I find this kind of vigilante very disturbing and unnecessarily extreme and aggressive, which could become very detrimental to the awareness of the plight of the fairy tern. I support the bird sanctuary and have given financial donations in the past. I have also lived in Mangawhai for 17 years and breed exotic birds. There is no signage on the stretch of sandspit from the nesting area up to Tern Point (about 3km) indicating ‘no dogs’. For a visitor this would have been a very bad experience of our Magical Mangawhai.

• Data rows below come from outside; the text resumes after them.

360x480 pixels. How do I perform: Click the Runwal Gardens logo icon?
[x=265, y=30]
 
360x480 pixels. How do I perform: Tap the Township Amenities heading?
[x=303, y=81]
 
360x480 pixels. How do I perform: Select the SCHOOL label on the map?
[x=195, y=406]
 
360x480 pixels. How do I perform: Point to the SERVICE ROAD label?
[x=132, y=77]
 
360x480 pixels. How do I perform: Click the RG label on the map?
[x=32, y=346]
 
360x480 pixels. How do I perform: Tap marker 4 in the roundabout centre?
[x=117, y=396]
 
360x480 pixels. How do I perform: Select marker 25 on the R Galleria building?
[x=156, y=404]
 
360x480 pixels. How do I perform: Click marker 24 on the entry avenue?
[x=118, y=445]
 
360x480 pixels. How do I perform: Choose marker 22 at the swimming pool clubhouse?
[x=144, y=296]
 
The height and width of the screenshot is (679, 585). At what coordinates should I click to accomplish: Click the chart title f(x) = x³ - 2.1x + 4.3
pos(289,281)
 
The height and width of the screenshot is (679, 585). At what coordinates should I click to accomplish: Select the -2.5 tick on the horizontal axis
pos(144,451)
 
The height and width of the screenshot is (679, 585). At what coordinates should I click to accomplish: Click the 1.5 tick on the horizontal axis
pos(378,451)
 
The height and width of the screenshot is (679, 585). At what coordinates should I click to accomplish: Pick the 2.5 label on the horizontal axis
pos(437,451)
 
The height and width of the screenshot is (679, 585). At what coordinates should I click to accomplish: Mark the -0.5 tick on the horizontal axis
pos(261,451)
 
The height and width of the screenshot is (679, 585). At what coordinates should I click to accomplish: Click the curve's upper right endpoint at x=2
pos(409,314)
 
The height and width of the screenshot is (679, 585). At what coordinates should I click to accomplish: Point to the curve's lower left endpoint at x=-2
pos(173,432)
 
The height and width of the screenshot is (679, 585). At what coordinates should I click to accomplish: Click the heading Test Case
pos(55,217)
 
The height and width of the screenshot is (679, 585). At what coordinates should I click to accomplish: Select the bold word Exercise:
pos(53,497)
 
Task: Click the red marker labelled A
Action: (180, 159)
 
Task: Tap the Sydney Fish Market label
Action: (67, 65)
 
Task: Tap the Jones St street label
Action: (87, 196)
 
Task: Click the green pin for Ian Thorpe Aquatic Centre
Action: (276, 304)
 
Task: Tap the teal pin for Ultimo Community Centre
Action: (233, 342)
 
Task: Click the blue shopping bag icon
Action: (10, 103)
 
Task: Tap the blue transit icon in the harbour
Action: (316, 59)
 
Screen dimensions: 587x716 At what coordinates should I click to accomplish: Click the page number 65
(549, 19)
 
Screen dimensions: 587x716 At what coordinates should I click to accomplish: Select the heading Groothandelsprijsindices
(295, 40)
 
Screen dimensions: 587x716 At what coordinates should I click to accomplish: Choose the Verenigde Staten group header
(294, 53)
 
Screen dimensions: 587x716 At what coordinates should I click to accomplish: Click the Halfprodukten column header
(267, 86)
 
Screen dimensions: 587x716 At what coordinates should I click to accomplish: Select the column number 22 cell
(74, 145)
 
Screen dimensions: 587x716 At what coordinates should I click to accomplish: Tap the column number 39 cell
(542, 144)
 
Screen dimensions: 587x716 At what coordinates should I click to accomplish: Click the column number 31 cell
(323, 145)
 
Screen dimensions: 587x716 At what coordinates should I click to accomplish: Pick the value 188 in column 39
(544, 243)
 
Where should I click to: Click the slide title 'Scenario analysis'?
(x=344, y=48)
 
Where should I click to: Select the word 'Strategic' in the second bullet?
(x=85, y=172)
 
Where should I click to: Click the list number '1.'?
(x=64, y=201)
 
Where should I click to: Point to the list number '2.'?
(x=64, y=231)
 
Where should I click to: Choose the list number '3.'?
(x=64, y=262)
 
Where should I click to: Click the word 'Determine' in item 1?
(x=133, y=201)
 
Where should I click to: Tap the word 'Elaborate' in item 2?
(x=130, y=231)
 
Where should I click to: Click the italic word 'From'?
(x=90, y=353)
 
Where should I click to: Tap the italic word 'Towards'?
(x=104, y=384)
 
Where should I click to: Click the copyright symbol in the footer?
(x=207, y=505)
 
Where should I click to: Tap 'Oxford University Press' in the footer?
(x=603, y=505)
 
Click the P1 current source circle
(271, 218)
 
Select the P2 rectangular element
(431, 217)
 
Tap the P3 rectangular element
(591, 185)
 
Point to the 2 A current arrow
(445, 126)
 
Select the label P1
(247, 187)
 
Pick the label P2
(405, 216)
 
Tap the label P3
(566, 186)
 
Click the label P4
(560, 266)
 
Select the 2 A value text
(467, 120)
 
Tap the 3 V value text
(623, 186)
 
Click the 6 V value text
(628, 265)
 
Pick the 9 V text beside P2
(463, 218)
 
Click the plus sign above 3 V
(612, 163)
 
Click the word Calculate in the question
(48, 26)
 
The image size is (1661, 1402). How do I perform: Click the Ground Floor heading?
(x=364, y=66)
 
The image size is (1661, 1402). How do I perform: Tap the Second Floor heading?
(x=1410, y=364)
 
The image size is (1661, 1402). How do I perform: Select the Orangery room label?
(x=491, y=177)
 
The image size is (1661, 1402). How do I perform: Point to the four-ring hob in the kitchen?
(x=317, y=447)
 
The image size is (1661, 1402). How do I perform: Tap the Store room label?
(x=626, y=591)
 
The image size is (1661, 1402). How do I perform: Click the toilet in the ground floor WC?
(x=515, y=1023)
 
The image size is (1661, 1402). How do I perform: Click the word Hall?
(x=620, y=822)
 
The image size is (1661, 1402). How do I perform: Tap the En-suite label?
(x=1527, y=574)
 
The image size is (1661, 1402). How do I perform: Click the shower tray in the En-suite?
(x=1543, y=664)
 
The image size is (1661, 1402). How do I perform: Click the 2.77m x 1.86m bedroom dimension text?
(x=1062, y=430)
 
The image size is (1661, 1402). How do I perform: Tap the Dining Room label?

I am writing this in hope these "aggressive tactics" can be turned into "educating people and awareness" in the future. And perhaps instead of spying tactics there could be a friendly passing out of printed information. Certainly DOC does not condone this kind of approach as it can create factions. A pity such a beautiful day had to be spoilt by such ugliness.
Angry and frustrated
After reading the latest extremely well informed and sophisticated summary of the current status of the Kaipara council's attitude towards the community, I again became inwardly angry and frustrated. Then something else happened: my emotions turned more towards feeling sorry for individuals who choose to live by different rules in life. My thoughts gravitated back to my own upbringing and how I was taught as a child by my parents to work hard, become an honest individual with integrity, be strong and respectful, get a decent education and a job that I enjoy. I recognise now that my upbringing did not mould me into the company director or entrepreneurial type. Nevertheless, here I am. One way or another I feel happy enough with myself – not rich, not influential, not a mover and a shaker, but have maintained the fundamental family and life values that I hope people appreciate me for. I seem to have adopted the adage that "I climbed the ladder of success, but I found out it was the wrong building.”
So what's my point? Well, here is an extract from that very same publication that disturbed my thinking in the first place. And I quote: “This is a cynical and calculated abuse of the judicial system. It shows how fundamentally rotten local government is in New Zealand when commissioners can ignore their responsibility to ratepayers and force ratepayers to pay debts that the commissioners acknowledge were illegal, and then use public money to block access to the courts to have the matter of liability clarified." Unquote.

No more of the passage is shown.